==== DOCUMENT PASSAGE
31 January 2017


January 2017


Sirha 2017: a record-setting edition!

Sirha trade show 2017 edition has hosted a record-setting affluence of 208,000 professionals including 25,000 chefs, meaning 10 % more visitors compared to 2015, with a 17 % increase in number of international visitors.

The 3,000 French and international exhibitors and brands welcomed 208,000 professional visitors (+ 10 % vs 2015) seeking to discover the latest innovations and inspiration. 25,469 chefs attended the event, that welcomed 17 % more international visitors.

A crossroad of worldwide Food Service and the reference event for all professionals in the industry, Sirha 2017 has exceeded all expectations with a record attendance, and incredible business done during the show.

Boasting with life and powered by the enthusiasm and commitment of all its players, the 2017 Sirha edition has offered an amazing experience, far beyond what visitors were expecting to find.

Sirha 2017: a bubbling pool of ideas and exceptional place for sourcing

Ever more prospective and efficient, Sirha 2017 has presented more than 750 new products and services on high quality stands. Everything contributed to a proficient visit and elating experience for all participants, in an extraordinary atmosphere that strongly enhanced business.

Covering an exhibition surface of 132,000 m² in 2017, Sirha will further develop its offering from 26 to 30 January 2019 with an additional 9,000 m² thanks to the construction of a new hall.
========
==== DATA LISTING
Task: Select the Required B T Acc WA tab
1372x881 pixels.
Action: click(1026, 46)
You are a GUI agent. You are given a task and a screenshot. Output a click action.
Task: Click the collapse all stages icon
========
● PROBLEMS TO SOLVE:
[1] Using the Sirha 2017 article above, decide whether each statement agrees with it: (a) the show welcomed 208,000 professional visitors; (b) the exhibition surface in 2017 was 141,000 m²; (c) more than 750 new products and services were presented. Give yes or no for each with the deciding words quoted from the article.
[2] Please transcribe the part of the Sirha 2017 article starting at "Ever more prospective" and ending at "a new hall.", without any changes.

● FINAL RESULTS:
[1]
(a) Yes: "welcomed 208,000 professional visitors"
(b) No: "Covering an exhibition surface of 132,000 m² in 2017"
(c) Yes: "has presented more than 750 new products and services"

[2]
Ever more prospective and efficient, Sirha 2017 has presented more than 750 new products and services on high quality stands. Everything contributed to a proficient visit and elating experience for all participants, in an extraordinary atmosphere that strongly enhanced business.

Covering an exhibition surface of 132,000 m² in 2017, Sirha will further develop its offering from 26 to 30 January 2019 with an additional 9,000 m² thanks to the construction of a new hall.